Nel prosieguo, “Paradise is Mine” ha riportato in auge le soluzioni un po' ripetitive degli ultimi lavori, ma in sede live tutto è risultato molto più dinamico e variegato. L'intermezzo acustico di “Little Mind”, in pratica una poesia musicata, ha permesso di tirare il fiato, prima del gran finale di “A Little God in my Hands”, un classico negli ultimi anni, e dell'inedita “Newly Sentient Being”, compendio di tutto quello che amiamo negli Swans, dalla violenza trattenuta ai crescendo graduali, passando per gli sfoghi all'insegna del rumorismo più oltranzista.
Tutto questo il pubblico lo ha vissuto quasi interamente in piedi, perché come sempre fa quando suona in questi posti, Gira ha invitato tutti ad alzarsi e ad ammassarsi sotto al palco.

- [I TUOI COMPITI]:
- 1) Nel testo sul concerto degli Swans, quale canzone viene descritta come una poesia musicata?
- 2) Elenca tutti i titoli di canzoni citati nel testo sul concerto degli Swans.
- 3) Trascrivi dal testo sul concerto degli Swans il passo compreso tra "Tutto questo il" e "sotto al palco.", estremi inclusi.

- [DATI FORNITI]:
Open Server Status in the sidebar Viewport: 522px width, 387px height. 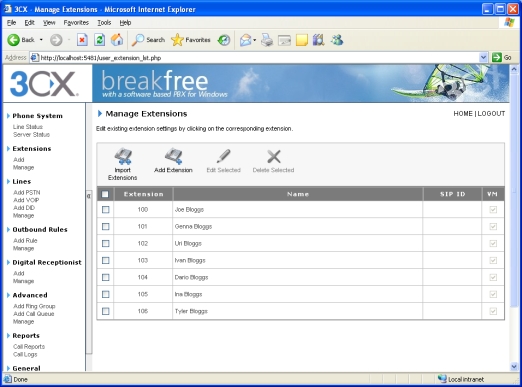[x=31, y=135]
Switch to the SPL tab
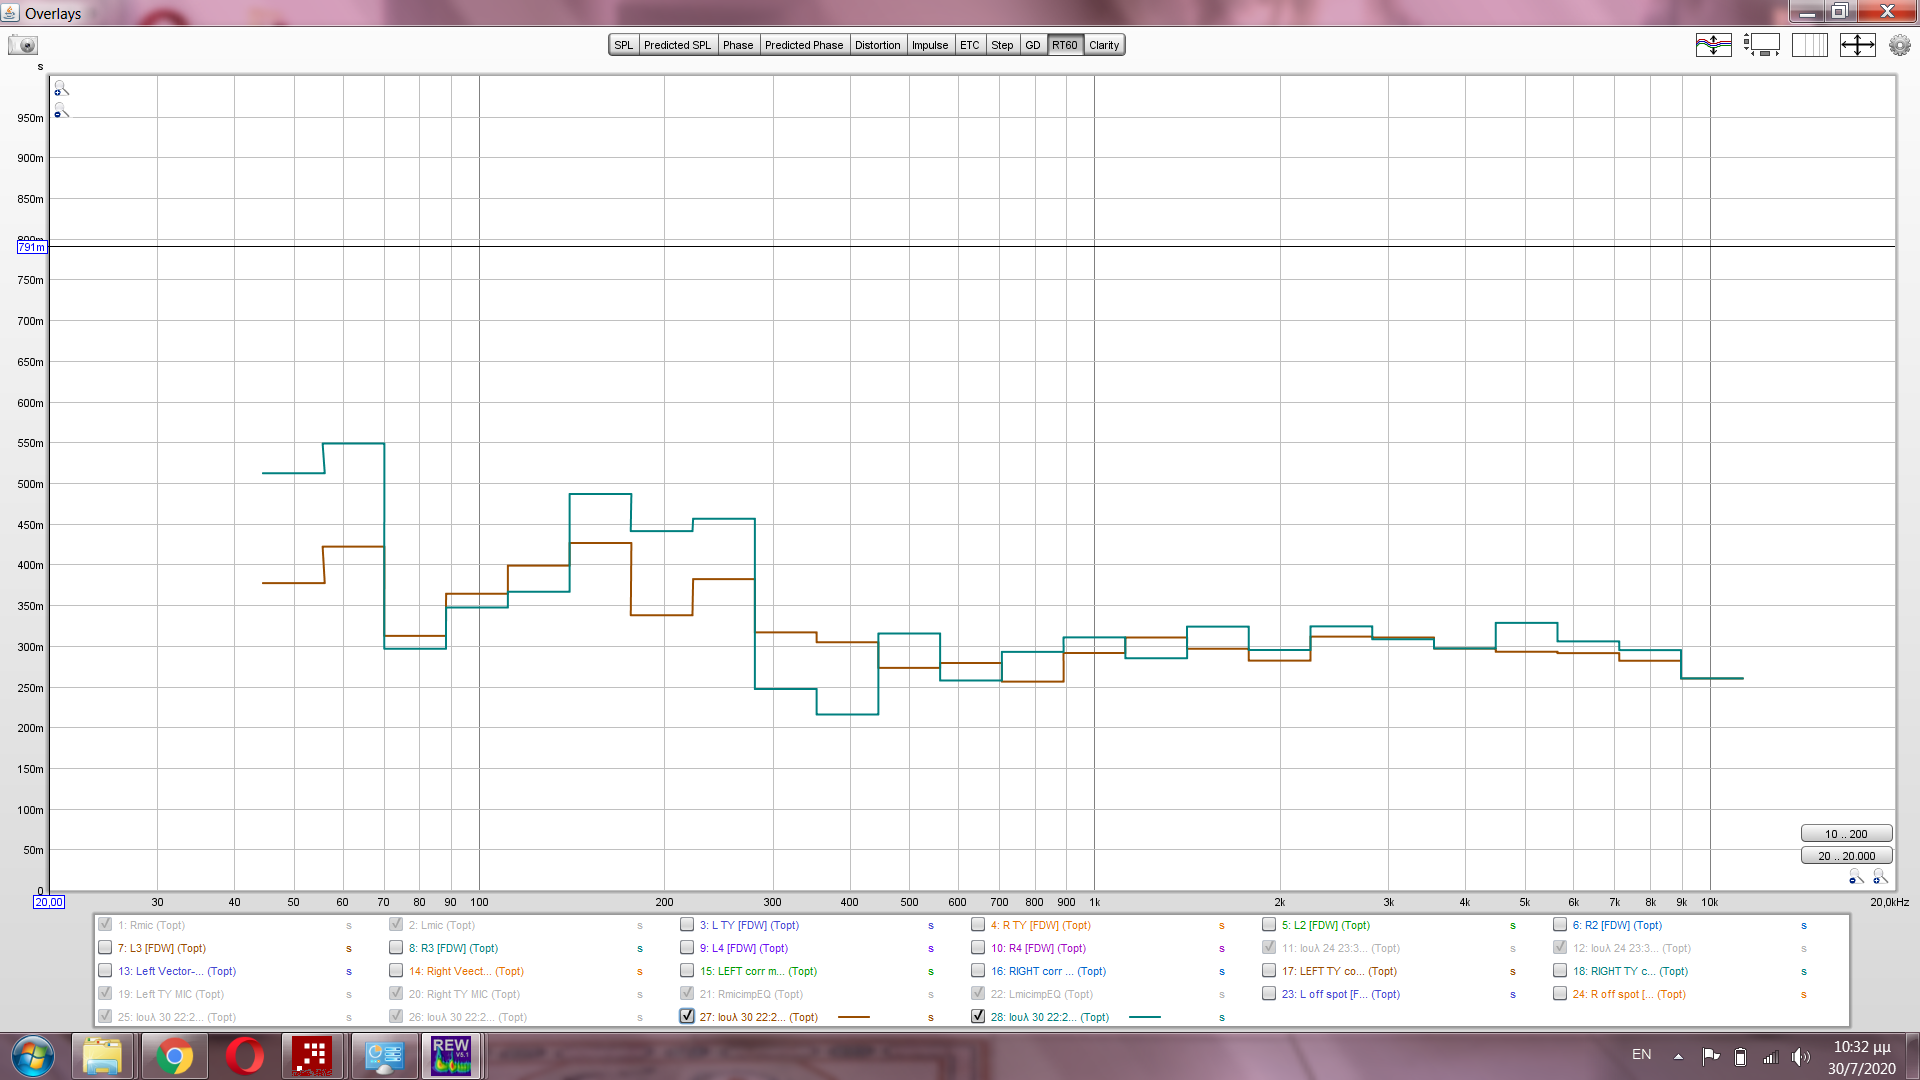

- [RISULTATI IN ORDINE]:
- 1) “Little Mind”

- 2) “Paradise is Mine”, “Little Mind”, “A Little God in my Hands”, “Newly Sentient Being”

- 3)
Tutto questo il pubblico lo ha vissuto quasi interamente in piedi, perché come sempre fa quando suona in questi posti, Gira ha invitato tutti ad alzarsi e ad ammassarsi sotto al palco.